Extremely local elections, sure, vote for a leftist candidate that might actually win some small office. But unless it's that, vote with your dollar and engage in direct action to serve your community and build genuine solidarity.
Zelle (/zɛl/) is a United States–based digital payments network run by a private financial services company owned by the banks Bank of America, Truist, Capital One, JPMorgan Chase, PNC Bank, U.S. Bank, and Wells Fargo.
So PayPal does not seem to own an interest in Zelle, but the group of owners isn't necessarily better than PayPal.
A group of different bad people behind Zelle. But maybe enough to stop supporting those few South African ghouls working to role America and then the would beyond. You'll need to decide where your line is, but deleting PayPal account and uninstalling their apps is a start. Maybe you go to Zelle and use that while you research if there is something decent somewhere.

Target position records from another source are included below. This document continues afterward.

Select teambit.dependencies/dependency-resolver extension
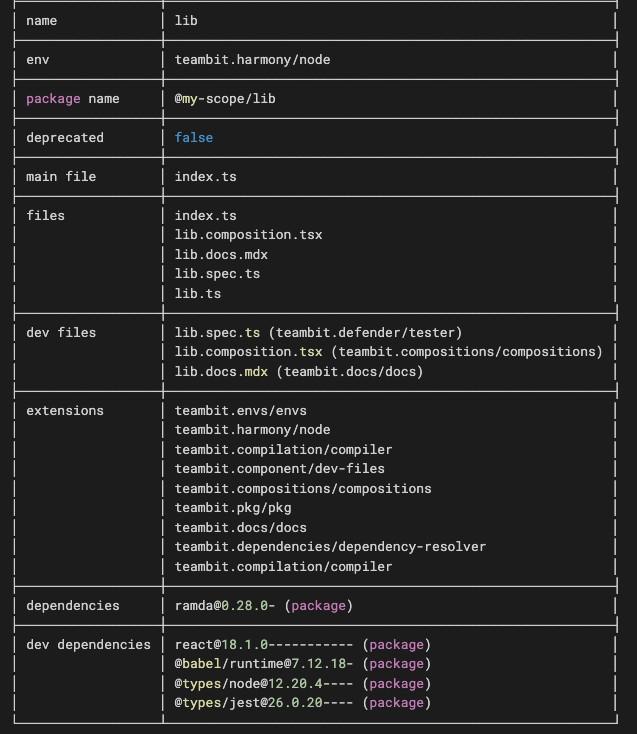Screen dimensions: 637x734 [x=330, y=547]
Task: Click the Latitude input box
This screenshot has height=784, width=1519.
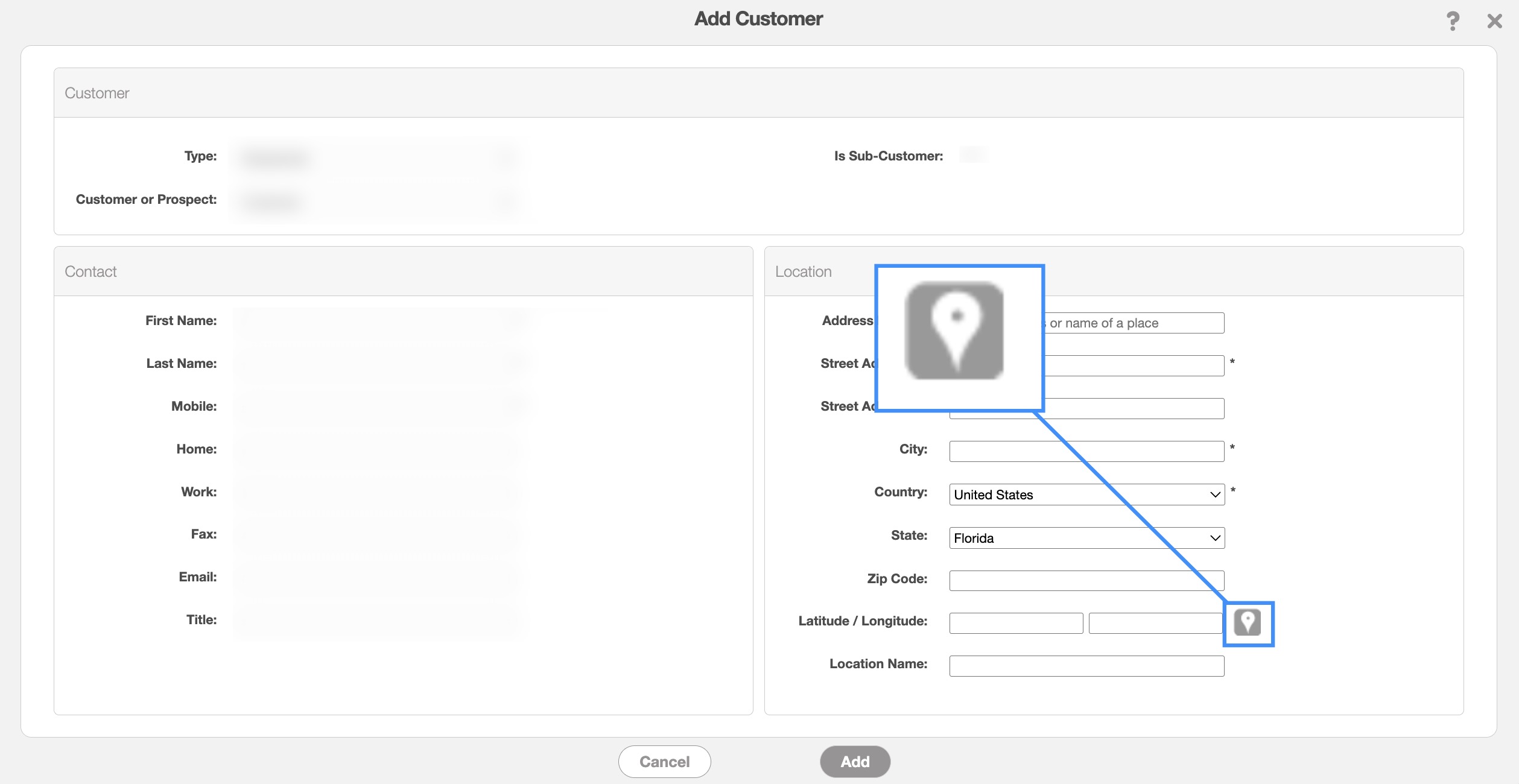Action: point(1016,623)
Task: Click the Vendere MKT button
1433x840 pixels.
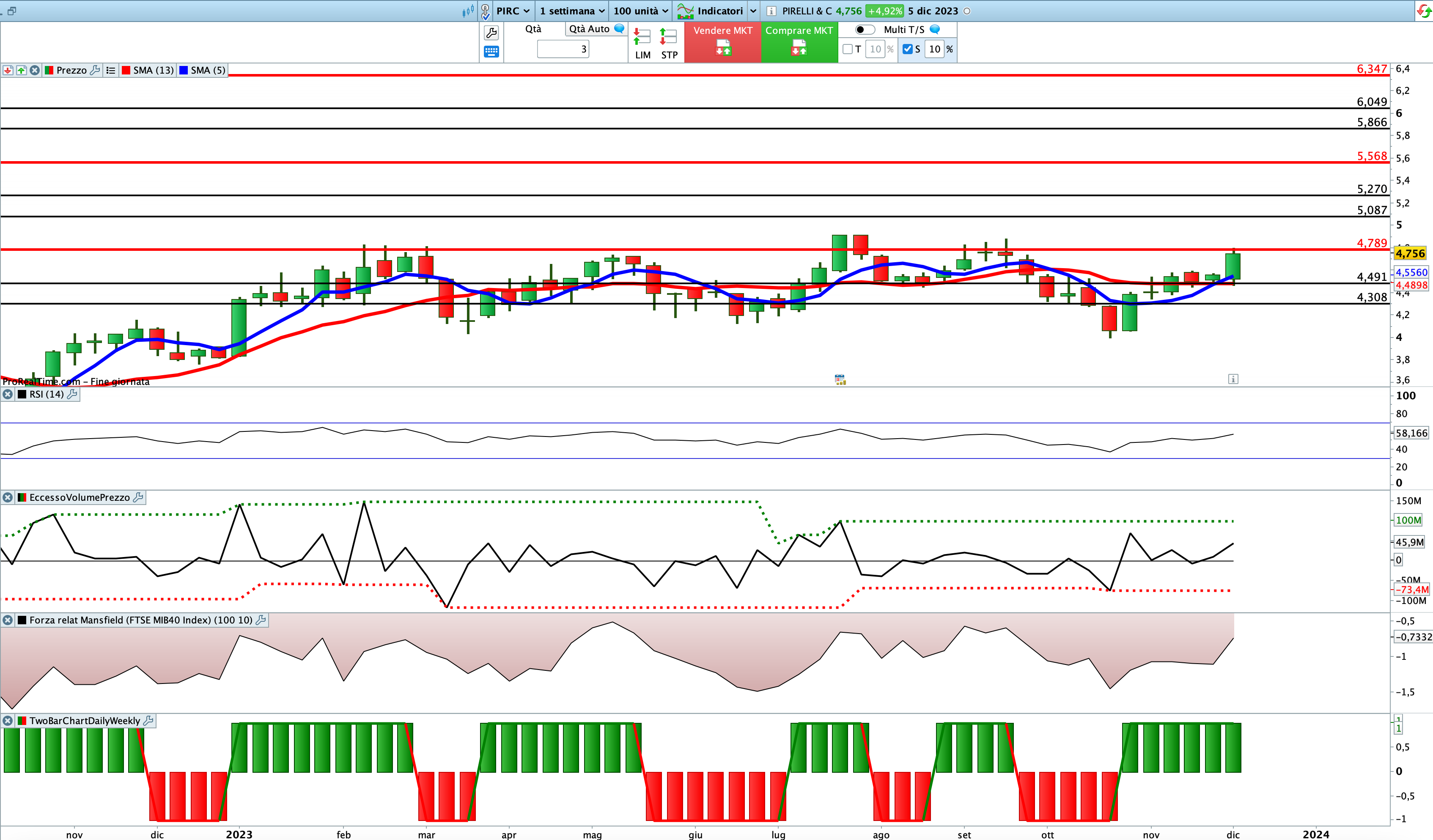Action: [x=723, y=42]
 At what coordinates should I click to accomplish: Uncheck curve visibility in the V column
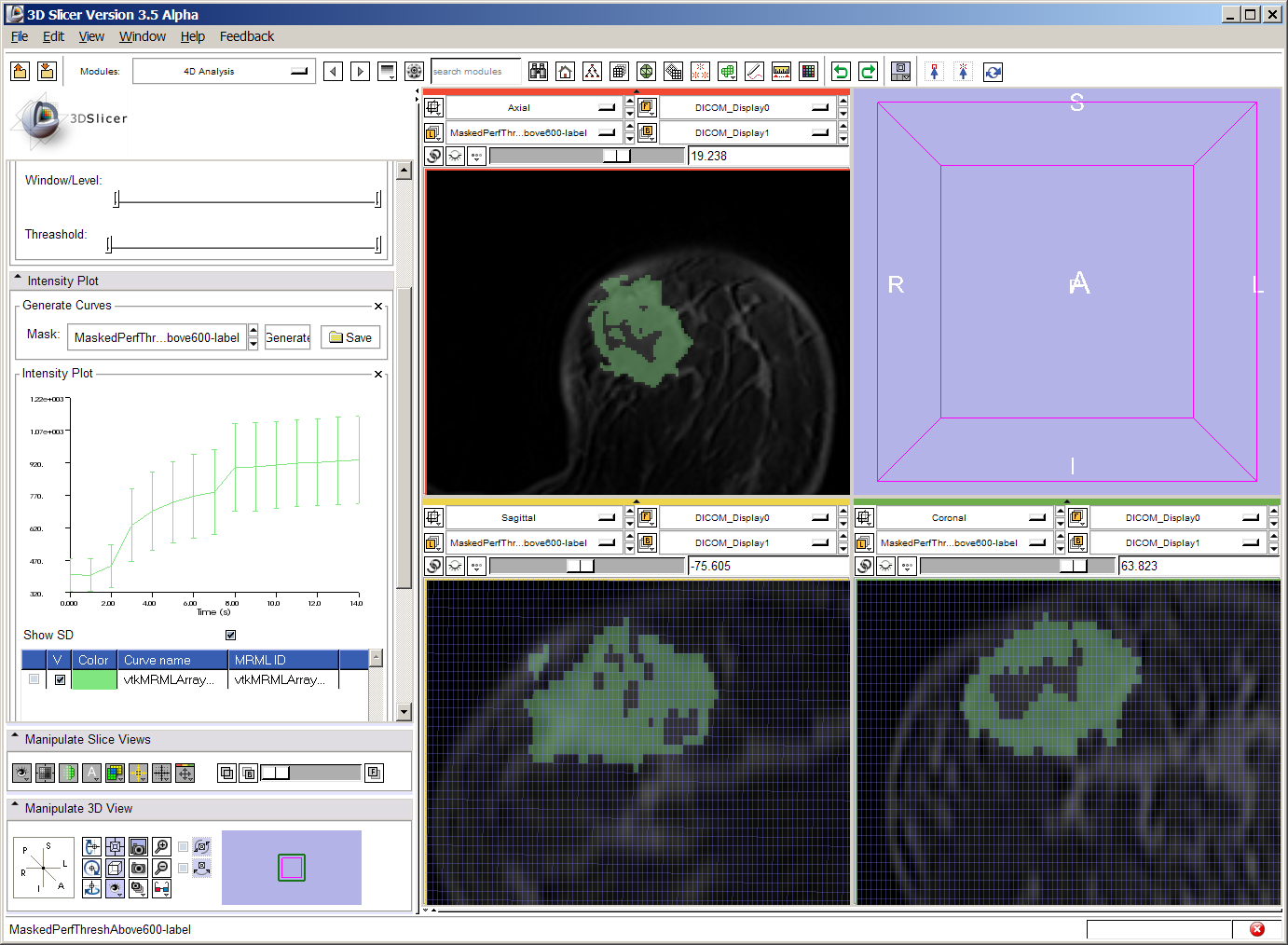click(x=60, y=679)
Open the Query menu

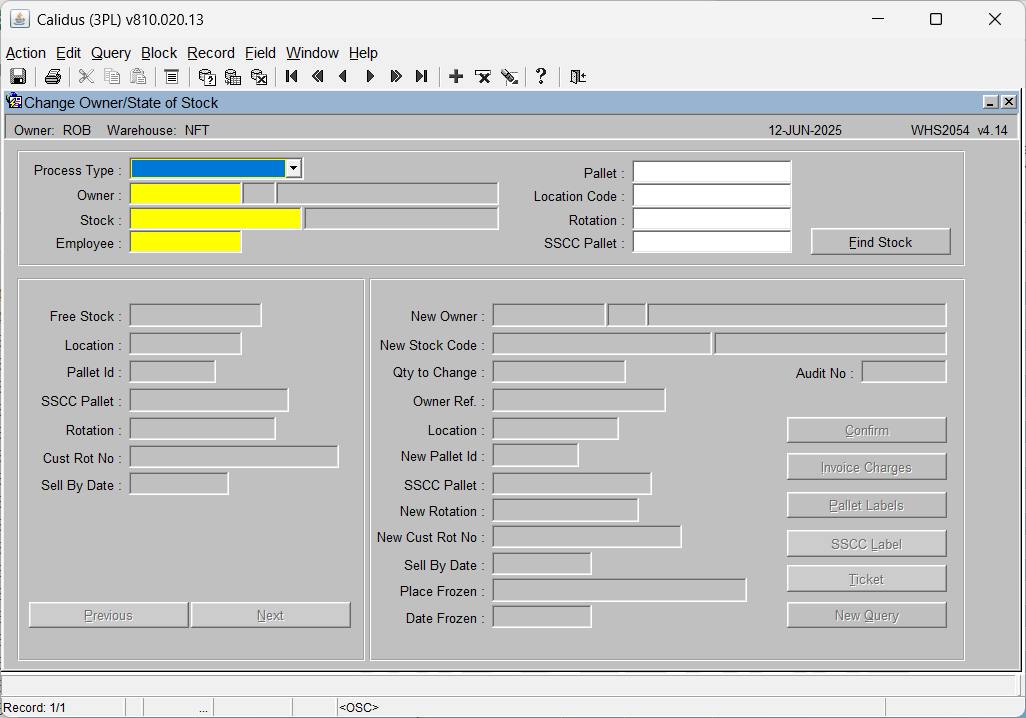111,53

Maybe it means going back to small credit unions? paper checks? Direct bank transfers with friends/family? Not sure what best alternatives is currently. Banking in general is just not really ever going to contain good people - maybe if we allow personal banking at the post office one day - but that's a pipe dream as fascists are denying judges rulings and releasing January 6 criminals who tased a cop in the neck and admitted to it under oath.
It's an early specimen of "unregulated bank", founded in part by Trump buddy Peter Thiel and merged with Elon Musk's X.com in 2000.
They have a history of locking accounts under false pretenses and seizing the money. It's screwed over many a Kickstarter and Indiegogo. Early in Minecraft history, Notch lost access to over half a million dollars. They've failed to pay rewards in their software bug bounty program.
Edit: The usual antics for Musk and friends for 20 years.
Also, I checked my records. I'm biased (a word that the current US administration is erasing from all government documents) because of an early Amazon third-party seller plus PayPal experience; the item I was sent was wrong and 5% of the value of what I ordered. Returned sealed cheap item, seller wouldn't refund. PayPal ruled in the seller's favor and Amazon did not care because of third-party seller terms and conditions. A young person out a few hundred bucks doesn't forget that.
Braintree, Honey, Paydiant, Tradera, Xoom, and Zettle all owned by PayPal.
Oh boy... Look up peter thiel, elon musk and david sacks to start - three stains on humanity working very actively to end it as we speak. They were the basin founding faces of PayPal (I mean, I think musk came on after the fact or was pushed out early or something, continuing the trend of him never actually creating anything). Currently they are alll very active in the trump admin - two with officially appointed positions, one in the shadows. Vance is also created by thiel. Look up that "Dark Gothic maga" video (musk's stupid name) that's been shared often recently.
Then separately, PayPal owns Honey, and it turns out has been scamming millions, maybe billions away from online creators for years, probably some of your favorites included in that list. Active lawsuit ongoing - look up legal eagle's video maybe as a start.
All these billionaire fucks made their fortunes through Paypal and still likely hold stock and maybe board positions, can't recall?